How the hell wizards don’t set fire to themselves, I’ll never understand; attempting to make potions and stuff, with those dangly sleeves.
Had chicken and egg for dinner because I wanted to eat the whole family.
“Where is your god now?” I like to shout at children with paper cuts.
If a sister is a nun then a brother is a bun this makes zero sense aaand send
I just saved a bundle on future college tuition by finding out my 4 year old wants to be a gum ball when he grows up.
Housetraining our dog which is why my participation in this morning’s Zoom meeting ended with, “Well, right now I’m working on upgrading myNOOOOOO NOO NO OUTSIDE OUTSIDE”
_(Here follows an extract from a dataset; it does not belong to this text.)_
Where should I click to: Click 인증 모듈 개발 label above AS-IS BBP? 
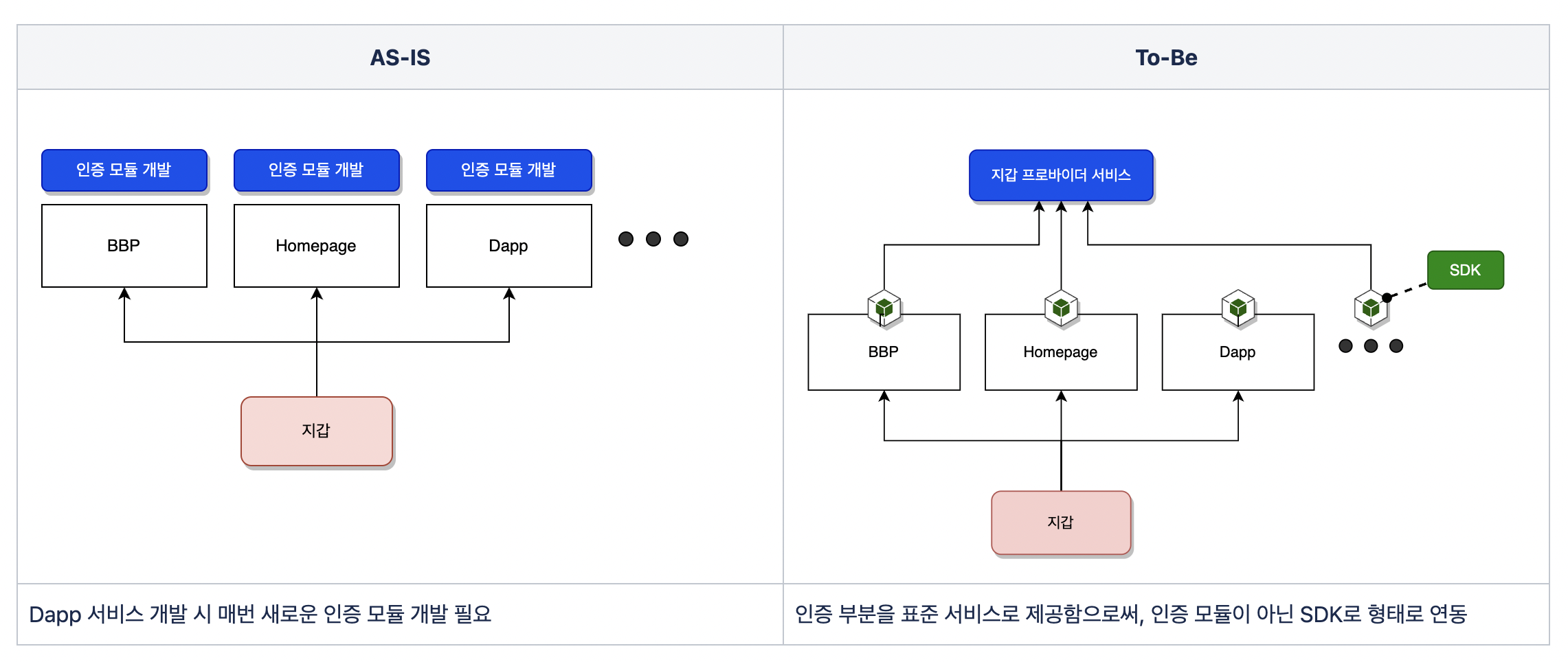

The main reason I don’t want to monetise my Twitter in any way isn’t so much on principle but more out of the shame I would feel if I had to disclose “low quality anonymous shitposting” to the Tax Office all for $4.50 in annual profits
Apparently, “No kidding!” isn’t a good response when your boss says he’s confused.
♫ Hey cow
You’re an all star
You are grain fed
No hay
Hey cow
You are ground down
Graded U.S.
D.A. ♫
*learning CPR*
CPR dummy: I have a boyfriend.
That awkward moment when you realize your wife’s funeral is turning into a sausage-fest.
Scientist: You left the cage open and 349 frogs escaped.
Me: I guess I FROGOT 🙂
Scientist: *rubbing bridge of nose* They were poisonous.
ME WATCHING ANY MARVEL MOVIE AFTER ENDGAME:
Wait, so society is expected to just carry on as if this insane collective trauma never happened? That’s ridiculous.ME IN 2022:
Oh.
Him: You look angry.
Me: *lowering the flame thrower*
Do I?
[standing at the threshold like a vampire] my sock has a hole in it
CONTRACTOR: a 5-gallon bucket is the best tool I own
ME, entering buffet: same
How can a middle aged unemployed rat with 4 teenage turtles afford so much pizza?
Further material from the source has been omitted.